Forte tension politique à l'Assemblée nationale en république démocratique du Congo, où les députés de l'opposition boudent les travaux parlementaires et ont initié une pétition pour obtenir le départ d'Aubin Minaku, président de l'assemblée nationale mais aussi secrétaire général de la Majorité Présidentielle.
Les députés de l'opposition l'accusent de partialité dans la conduite des débats. Pour les parlementaires de l’opposition, la question des motions incidentielles de la majorité présidentielle qui bloquent systématiquement les motions de défiance ou de censure à l’encontre des membres du gouvernement doit être éclaircie avant qu’ils reviennent sur leur décision de suspension des travaux...
La semaine dernière, l'opposition a déposé des motions de défiance contre le ministre de l'Intérieur, Emmanuel Shadari, et son collègue de la Justice, Alexis Thambwe Mwamba. Or Aubin Minaku a laissé passer une motion incidentielle proposé par le député de la Majorité Présidentielle Zacharie Bababaswe qui a empêché l'examen de ces deux motions de défiance. Le vice premier ministre en charge de l’Intérieur Emmanuel Shadari pour sa gestion du dossier des violences dans la région du Kasaï et le ministre de la Justice et Garde des Sceaux, Alexis hambwe Mwamba sur le dossier des évasions massives enregistrées dans les prisons congolaises ces derniers mois notamment celle de la Prison Centrale de Makala.
Pour la mouvance présidentielle, les opposants sont dans un schéma insurrectionnel. Le boycott des plénières de la chambre basse procède de leur stratégie du chaos.
Accusation de "forfaiture"
Jeudi 12 octobre 2017, l'opposition congolaise a accusé le chef de l'Etat Joseph Kabila de
"forfaiture" après que la commission électorale a annoncé qu'il n'y aurait pas d'élection présidentielle avant 2019, alors que la communauté internationale continue de réclamer la publication d'un calendrier électoral.
Cette annonce la veille de la Commission électorale nationale indépendante (CENI) enterre définitivement l'accord entre le pouvoir et l'opposition du 31 décembre 2016 conclu sous l'égide de l'Eglise catholique et qui prévoyait des élections présidentielle, législatives et locales au plus tard fin 2017. La Constitution interdit à Joseph Kabila, dont le second et dernier mandat a pris fin le 19 décembre 2016, de se représenter.
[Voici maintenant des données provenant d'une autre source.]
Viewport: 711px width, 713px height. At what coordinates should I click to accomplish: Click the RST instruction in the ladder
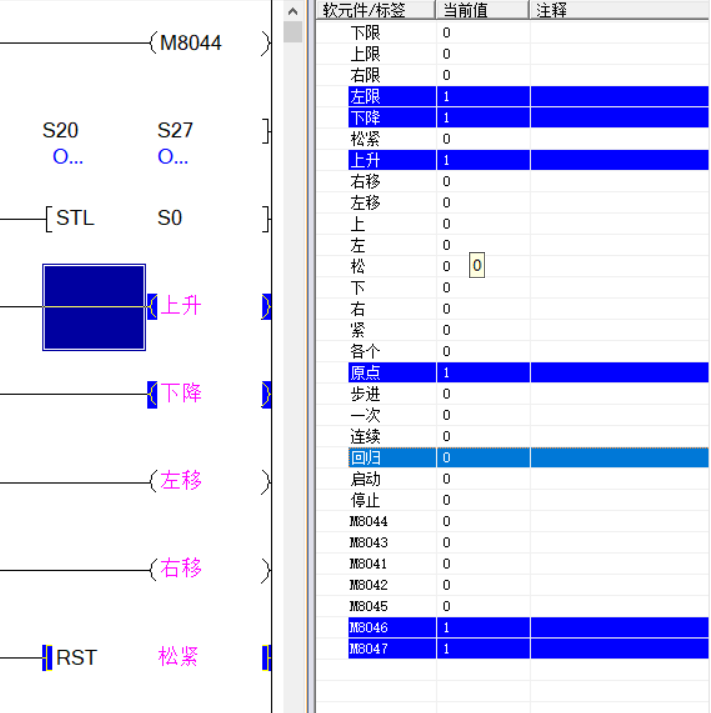tap(76, 657)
Devant cette énième forfaiture, Joseph Kabila et son serviteur Corneille Nangaa (ndlr: le président de la CENI) ont déclaré la guerre au peuple congolais et se sont de ce fait disqualifiés.Félix Tshisekedi, président du Rassemblement de l'opposition, à l'issue d'une réunion des cadres de sa coalition à Kinshasa
La
"feuille de route" du Rassemblement, a-t-il rappelé, prévoit après le 31 décembre 2016 une
"courte transition sans Kabila" conduite par des personnalités chargées d'organiser des élections dans les six mois. Souvent en déplacement à l'étranger, M. Tshisekedi a annoncé
"des démarches auprès de la communauté internationale, à travers l'ONU, pour une implication directe dans l'organisation des élections en RDC".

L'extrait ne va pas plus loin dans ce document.